EXERCISE: Every record below is to be restated word for word.

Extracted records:
--- START ---

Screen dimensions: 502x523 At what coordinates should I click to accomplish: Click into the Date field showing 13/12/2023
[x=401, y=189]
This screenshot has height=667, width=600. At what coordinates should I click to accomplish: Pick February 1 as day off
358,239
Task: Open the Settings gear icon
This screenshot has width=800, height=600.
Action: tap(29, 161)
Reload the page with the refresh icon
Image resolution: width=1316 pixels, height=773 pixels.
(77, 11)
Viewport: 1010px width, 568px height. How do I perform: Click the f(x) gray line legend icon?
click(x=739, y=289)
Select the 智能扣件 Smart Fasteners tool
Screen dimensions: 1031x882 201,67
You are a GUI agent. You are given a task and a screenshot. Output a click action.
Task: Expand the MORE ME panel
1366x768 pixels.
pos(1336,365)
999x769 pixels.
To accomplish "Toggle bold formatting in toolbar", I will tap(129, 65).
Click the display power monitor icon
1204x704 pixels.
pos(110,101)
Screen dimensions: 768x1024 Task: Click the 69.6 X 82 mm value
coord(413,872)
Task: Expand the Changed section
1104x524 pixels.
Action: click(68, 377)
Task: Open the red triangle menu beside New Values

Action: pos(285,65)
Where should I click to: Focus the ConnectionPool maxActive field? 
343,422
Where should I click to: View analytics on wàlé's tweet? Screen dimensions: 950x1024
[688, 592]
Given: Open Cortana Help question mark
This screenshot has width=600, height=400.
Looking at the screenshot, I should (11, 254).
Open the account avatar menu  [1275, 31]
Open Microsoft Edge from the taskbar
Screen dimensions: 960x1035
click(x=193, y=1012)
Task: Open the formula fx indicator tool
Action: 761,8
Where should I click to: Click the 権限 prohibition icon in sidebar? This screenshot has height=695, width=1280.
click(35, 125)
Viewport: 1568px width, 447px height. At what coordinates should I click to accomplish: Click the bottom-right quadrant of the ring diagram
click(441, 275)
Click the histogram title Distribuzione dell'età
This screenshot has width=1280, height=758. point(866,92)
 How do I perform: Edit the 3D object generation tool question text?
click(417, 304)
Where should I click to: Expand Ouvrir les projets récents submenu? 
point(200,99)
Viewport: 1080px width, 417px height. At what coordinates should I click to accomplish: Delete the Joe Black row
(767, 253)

--- END ---

SOLUTION:
Screen dimensions: 502x523 At what coordinates should I click to accomplish: Click into the Date field showing 13/12/2023
[x=401, y=189]
This screenshot has height=667, width=600. At what coordinates should I click to accomplish: Pick February 1 as day off
358,239
Task: Open the Settings gear icon
This screenshot has width=800, height=600.
Action: tap(29, 161)
Reload the page with the refresh icon
Image resolution: width=1316 pixels, height=773 pixels.
(77, 11)
Viewport: 1010px width, 568px height. How do I perform: Click the f(x) gray line legend icon?
click(x=739, y=289)
Select the 智能扣件 Smart Fasteners tool
Screen dimensions: 1031x882 201,67
You are a GUI agent. You are given a task and a screenshot. Output a click action.
Task: Expand the MORE ME panel
1366x768 pixels.
pos(1336,365)
999x769 pixels.
To accomplish "Toggle bold formatting in toolbar", I will tap(129, 65).
Click the display power monitor icon
1204x704 pixels.
pos(110,101)
Screen dimensions: 768x1024 Task: Click the 69.6 X 82 mm value
coord(413,872)
Task: Expand the Changed section
1104x524 pixels.
Action: click(68, 377)
Task: Open the red triangle menu beside New Values

Action: pos(285,65)
Where should I click to: Focus the ConnectionPool maxActive field? 
343,422
Where should I click to: View analytics on wàlé's tweet? Screen dimensions: 950x1024
[688, 592]
Given: Open Cortana Help question mark
This screenshot has width=600, height=400.
Looking at the screenshot, I should (11, 254).
Open the account avatar menu  [1275, 31]
Open Microsoft Edge from the taskbar
Screen dimensions: 960x1035
click(x=193, y=1012)
Task: Open the formula fx indicator tool
Action: 761,8
Where should I click to: Click the 権限 prohibition icon in sidebar? This screenshot has height=695, width=1280.
click(35, 125)
Viewport: 1568px width, 447px height. At what coordinates should I click to accomplish: Click the bottom-right quadrant of the ring diagram
click(441, 275)
Click the histogram title Distribuzione dell'età
This screenshot has width=1280, height=758. point(866,92)
 How do I perform: Edit the 3D object generation tool question text?
click(417, 304)
Where should I click to: Expand Ouvrir les projets récents submenu? 
point(200,99)
Viewport: 1080px width, 417px height. At what coordinates should I click to accomplish: Delete the Joe Black row
(767, 253)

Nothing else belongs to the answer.